Paygilant Tackles the Issue of Sluggish Mobile Payments Adoption

December 17, 2018         By: Steven Anderson

While we’ve seen mobile payments and e-wallets do reasonably well in the United States—in some places much more so than others—contactless payments haven’t exactly caught on like a house afire. In fact, they’ve barely caught on like a candle in the window. That’s a point Paygilant recently wondered about, and its own Yossi Geller, vice-president of marketing, recently dropped some word our way about just why that might be.

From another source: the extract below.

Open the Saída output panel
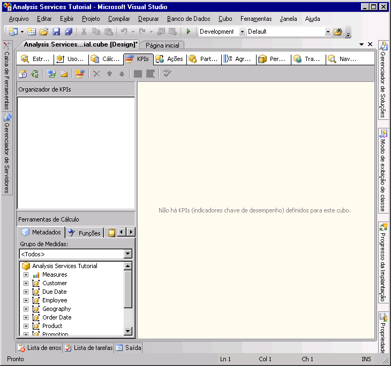Viewport: 391px width, 366px height. 129,348
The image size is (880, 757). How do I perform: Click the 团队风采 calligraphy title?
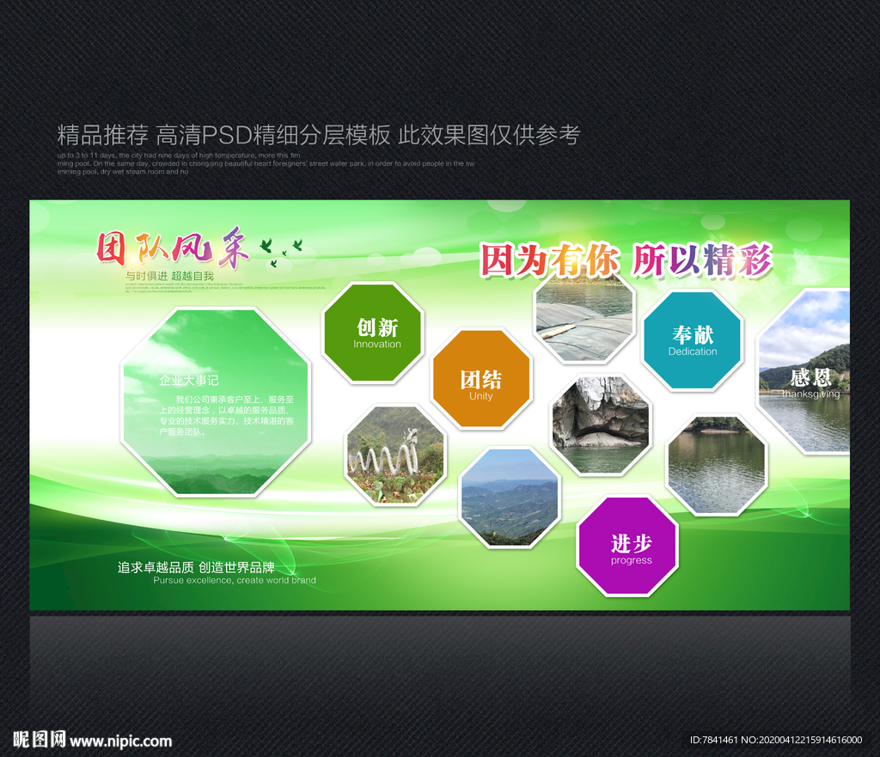(172, 247)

It’s not that contactless hasn’t been popular anywhere, Paygilant asserts. The UK loves it, with 54 percent of those studied in a recent survey having put contactless to use in the last month. By comparison, in that same month, just three percent of Americans could say likewise. Canada, meanwhile, seems to be following its elder brother into the fray; 58 percent of Canadian consumers had tried contactless in 2017, and 19 percent regularly use it. That’s better than six times the number that even used it last month in the US.

One of the biggest reasons for the US’ lag, Paygilant suggests, is that the American market just hasn’t seen the benefits of contactless, or mobile payments, yet. Without a strong, clear value proposition, there’s just not much reason to make the switch from cash, card, or anything else being used. An overall conservative spirit of technological adoption—especially when it comes to financial technology—is also cited by some.

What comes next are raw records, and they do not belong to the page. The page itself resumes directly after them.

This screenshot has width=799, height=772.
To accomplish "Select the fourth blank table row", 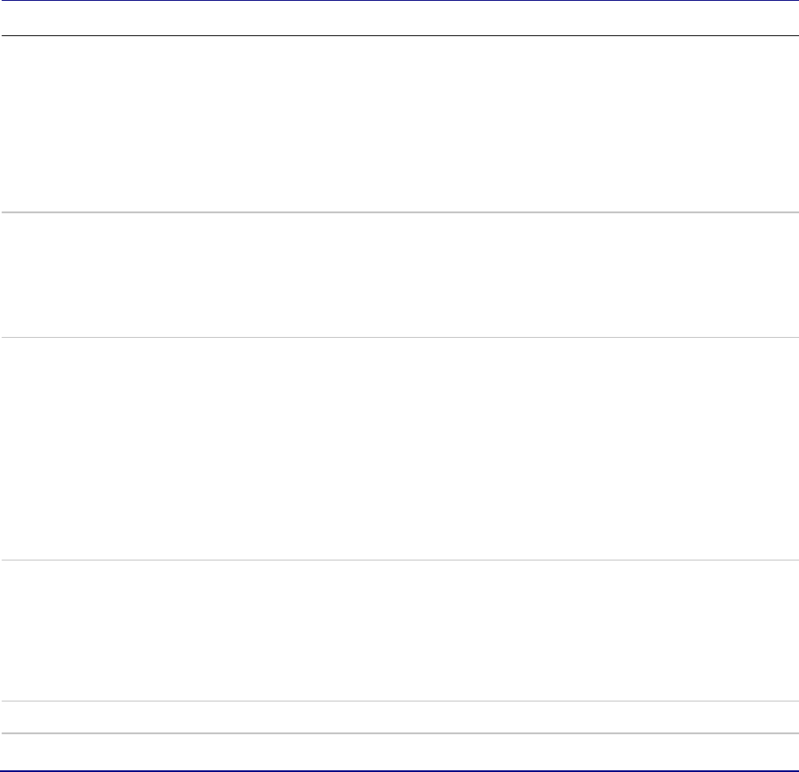I will (399, 630).
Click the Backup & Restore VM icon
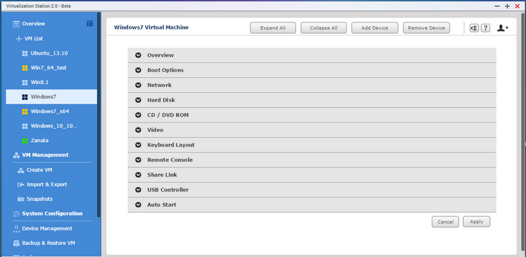This screenshot has width=526, height=257. [16, 243]
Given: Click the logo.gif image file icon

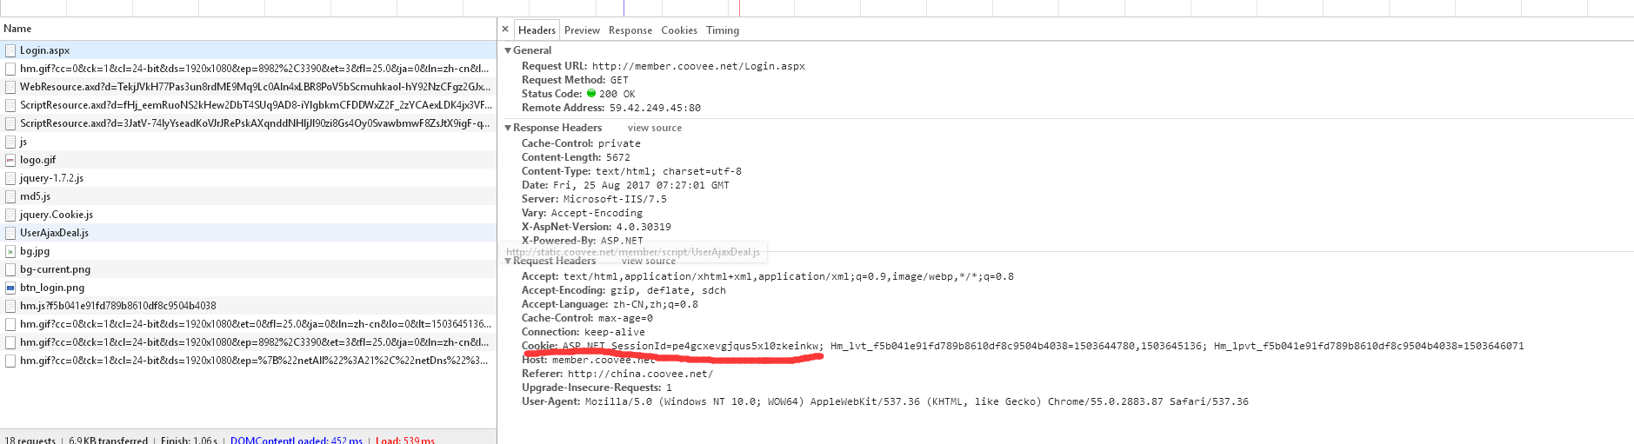Looking at the screenshot, I should pos(10,160).
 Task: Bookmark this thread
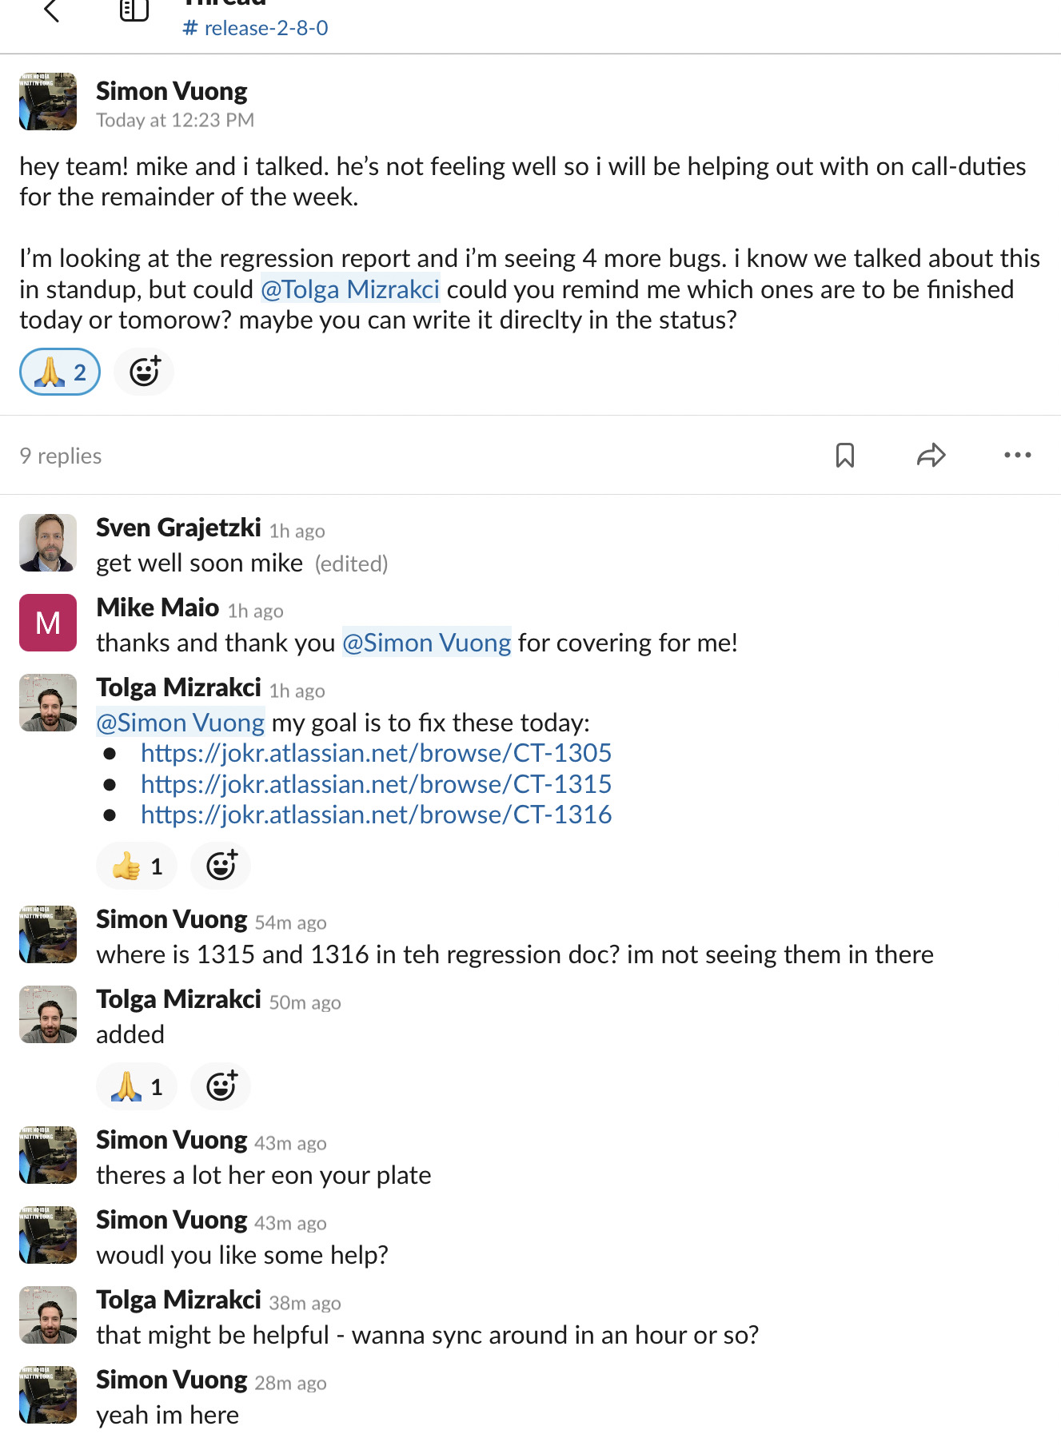844,456
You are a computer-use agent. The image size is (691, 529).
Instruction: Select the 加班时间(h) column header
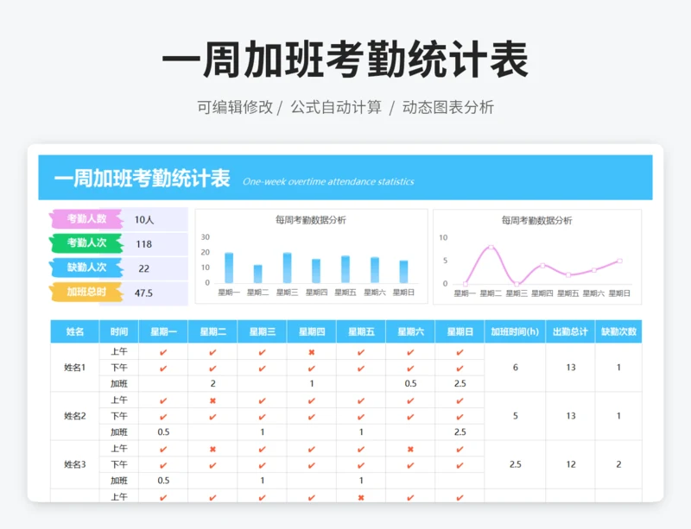point(515,331)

Potential mobile payments users in America have long had a major problem with security, and that’s kept a lot of users out of the fold. While this has been a great step forward, it immediately segued into a new problem, the sheer “why” of mobile payments. We’ve already seen this happen, and we’ve even seen some companies beat this problem outright thanks to the addition of rewards programs to a mobile payments system. Starbucks especially put such a system to good use, and has seen it succeed so thoroughly that it actually hurt business for a while by causing bottlenecks at the counter.

We can never ignore mobile payments security. We must, however, also emphasize the value of mobile payments if we expect customers to pick it up. Some have already seen the value. For those who haven’t, addressing this will be vital to building adoption rates.